Here is what the panelists shared:
- For a healthcare enterprise, Innovation is developing software products to address the problems faced by the customer community including insurers and doctors.
- When academia and the industry meet and have a meaningful discussion (like they did on this panel!) — innovation happens.
- Innovation is not just about cost transformation. It must holistically change how we do something.
- Innovation is not just about going in a lab and coming out with a super product. It has to creatively deliver value. “Great ideas are great — but if you don’t do anything with them, they are worthless!”
- Game changers define Innovation. 90% of everything we try will fail. You fail fast to learn fast.
Based on the thoughts above, here is what I compiled as my own definition for Innovation:
Innovation is creativity applied with passion to collaboratively deliver value that disruptively betters the quality of life for customers.
I must confess — a one-on-one dialog with my niece a few years back did help!
All of this discussion about innovation formulated my own question to the panel:
How do you measure the Return on Innovation – ROI?
The term ROI is conventionally known as Return on Investment. But then, the process of Innovation is an investment in time and effort. Even if it yields value, it is important to measure the amount of value that is generated in contrast to the effort.
Here is what the panel shared:
- Innovation does not manifest as quickly as you want. The “innovator” may not even know where they are going. After all, we were in the city that houses the manufacturer of Post-it notes! Key Message “Unfettered curiosity”
- It is not possible to quantify all the reasons corporations invest in innovation. Patents could be one reason that yield some value. It is important to invest in innovation so that new ideas come out while fostering a culture of generating revenue from new things. Key Message: “Channel our inner child”
- Even something as simple as adding meaningful repeatability to processes can redirect the human mind to be more innovative and have fun. Key Message: “It is all about having fun!”
- Innovation is a state of mind. Some corporations set aside a certain percentage of time for employees to have the freedom to innovate — try new things. But how many employees actually use it? Is it measured? Key Message: “Emotional safety is vital. No dumb question.”
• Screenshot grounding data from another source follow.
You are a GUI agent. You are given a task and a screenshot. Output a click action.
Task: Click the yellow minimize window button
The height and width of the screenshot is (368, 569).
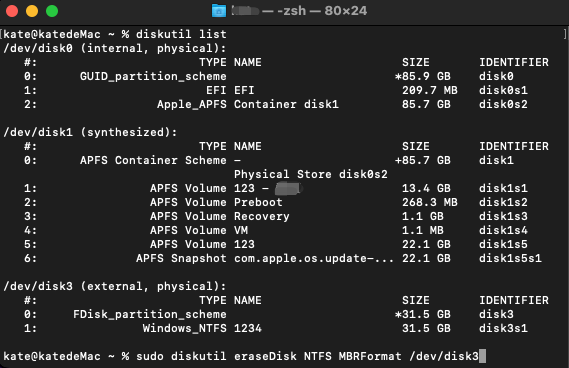click(32, 11)
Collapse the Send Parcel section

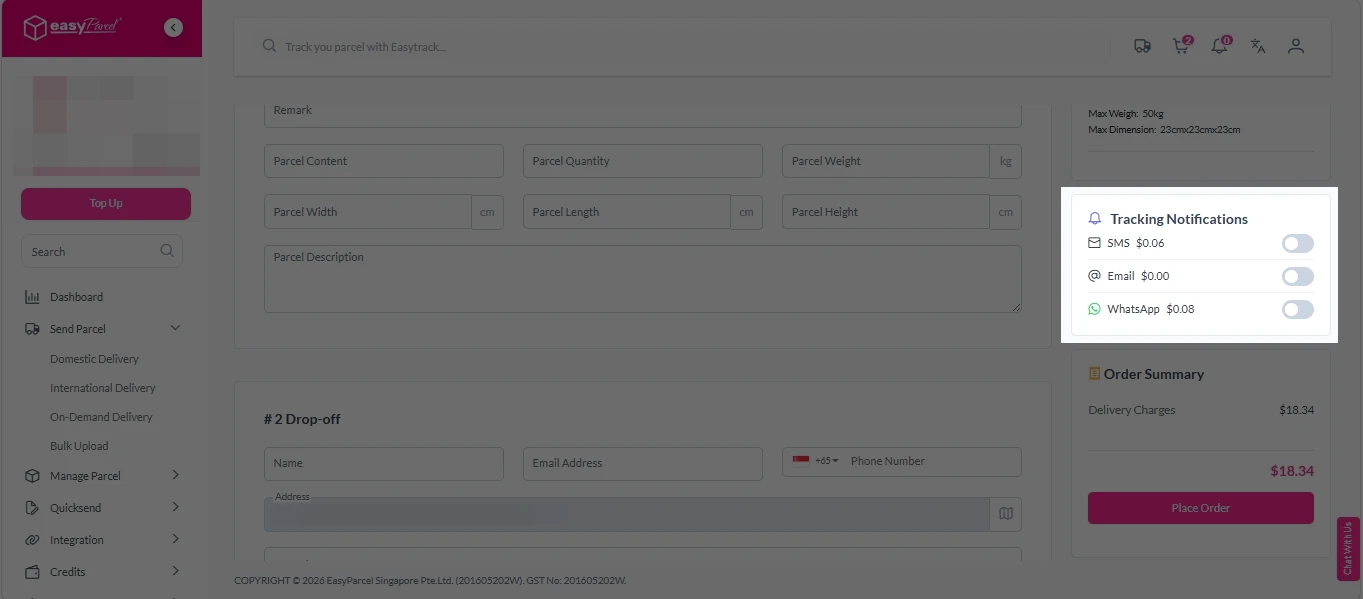tap(175, 328)
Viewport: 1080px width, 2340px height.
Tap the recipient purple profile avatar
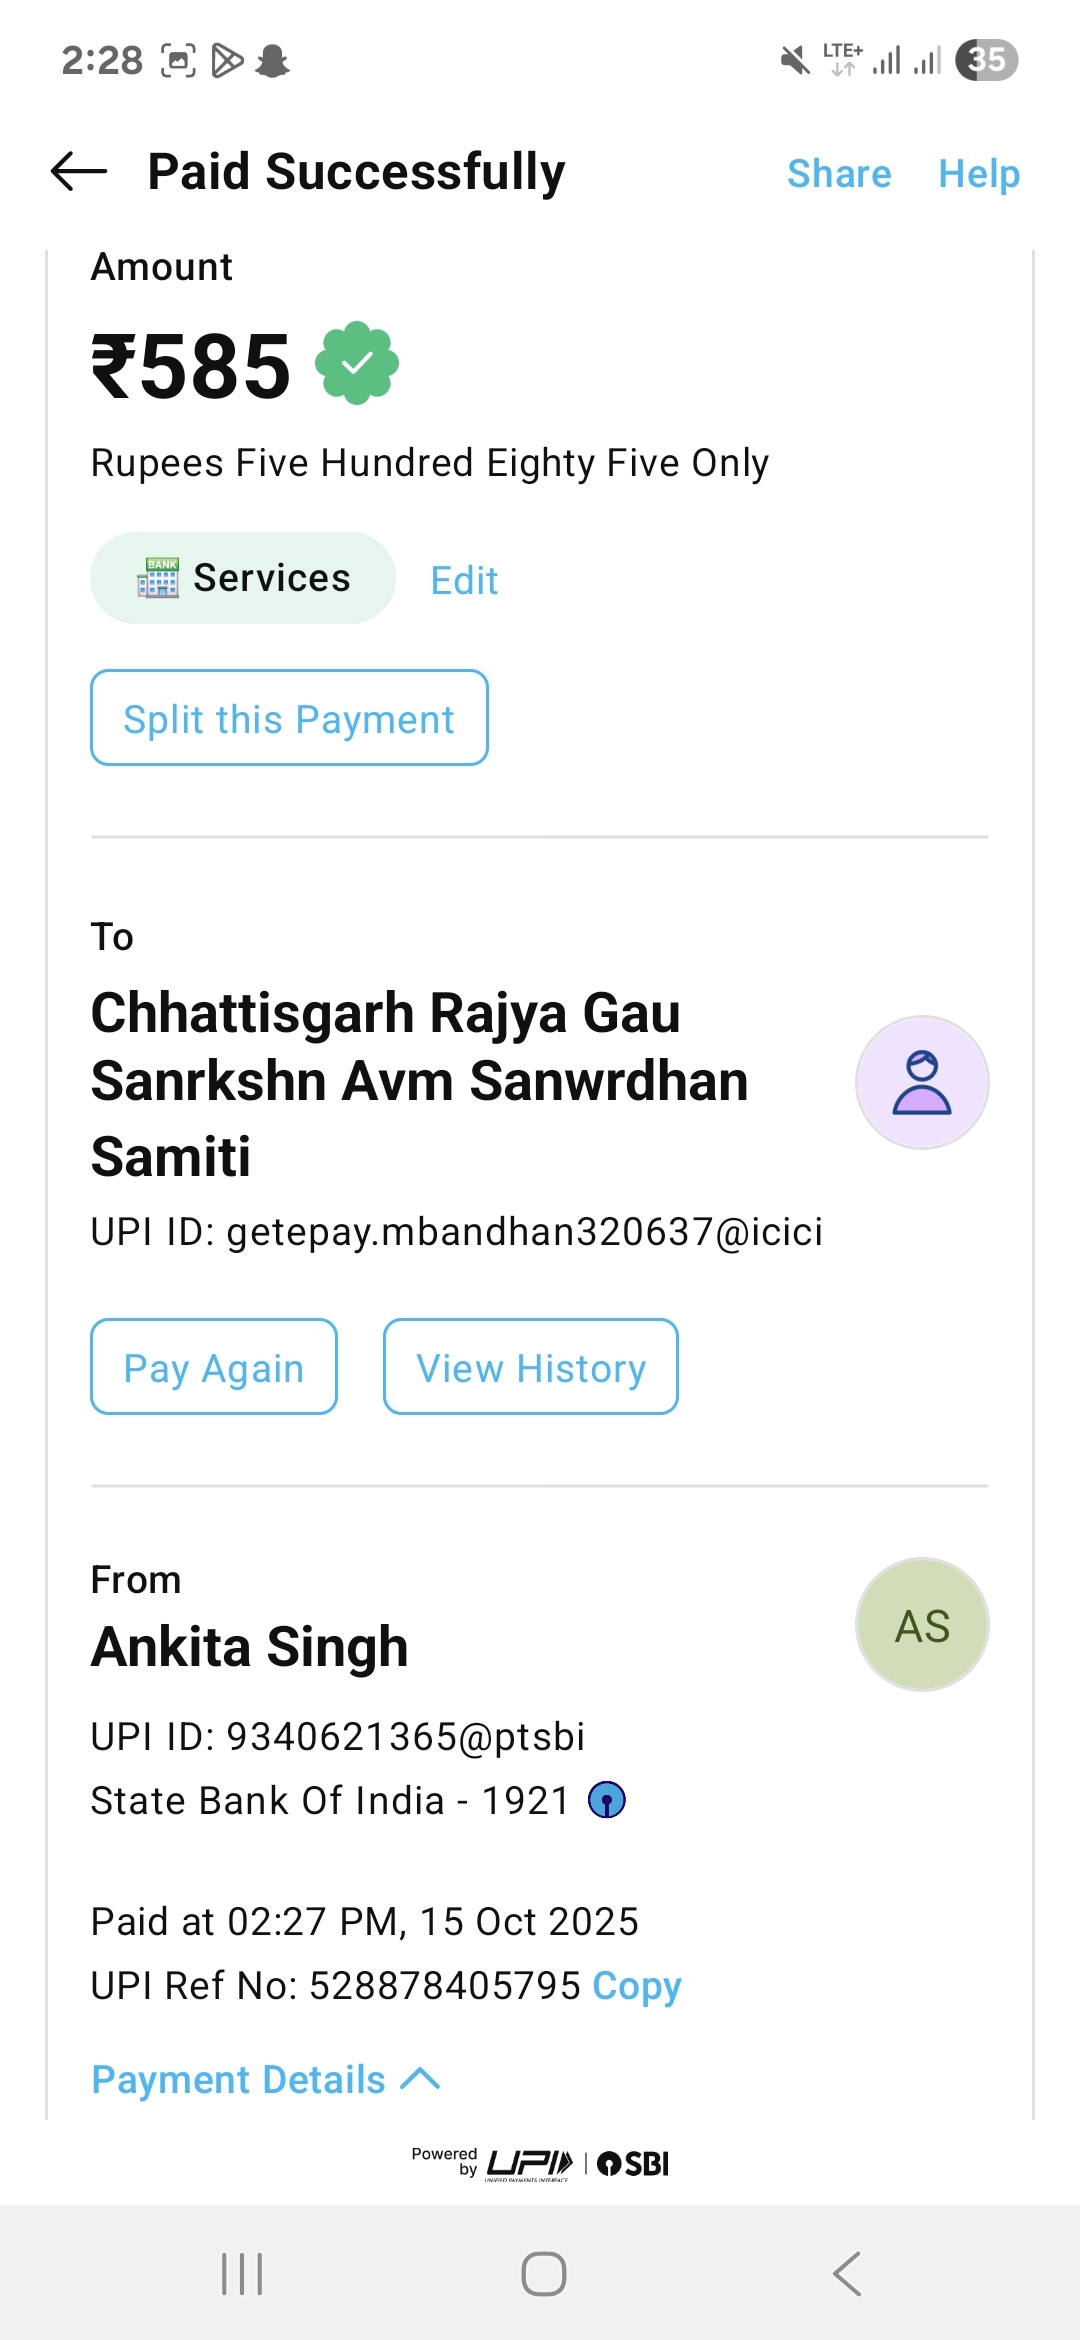click(x=922, y=1082)
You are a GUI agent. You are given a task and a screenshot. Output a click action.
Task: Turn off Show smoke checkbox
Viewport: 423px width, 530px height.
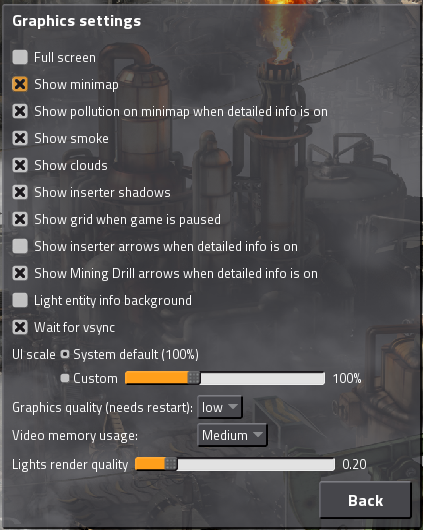[x=20, y=138]
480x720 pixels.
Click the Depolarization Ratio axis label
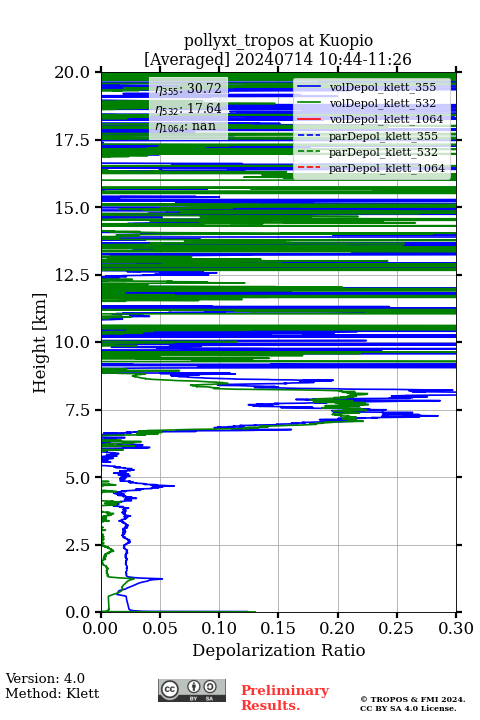(279, 650)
- Only cure for boredom is curiosity. There is no cure for curiosity. Key Message: “Curiosity is an asset. Use it!”
I digested each key message shared on this panel and crafted the following way to measure the Return on Innovation. To me, a key measure of the Return on Innovation is the average age of the customer — be it the individual consumer or other businesses. Successful innovation is about realizing outcomes that penetrate new markets and keep pace with innovative technologies and paradigms that are adopted by upcoming generations of consumers. If the average age of the customer keeps going up and up, the customers of the future are left behind — which results in enterprises being out-innovated.
Thus, my definition for the Return on Innovation is:
A key measure for the Return on Innovation is the sustenance of the average age of the end customer over a period of time. Innovation yields high returns when employees have fun in an emotionally safe environment that channels unfettered curiosity allowing the constituents to channel their inner child.
Those are my thoughts!
What say you? How would you define Innovation? How would you measure the Return on Innovation?
Let the discussions begin — right here — on a virtual panel of sorts! Who knows, we might even hear from the moderator and the panelists listed above!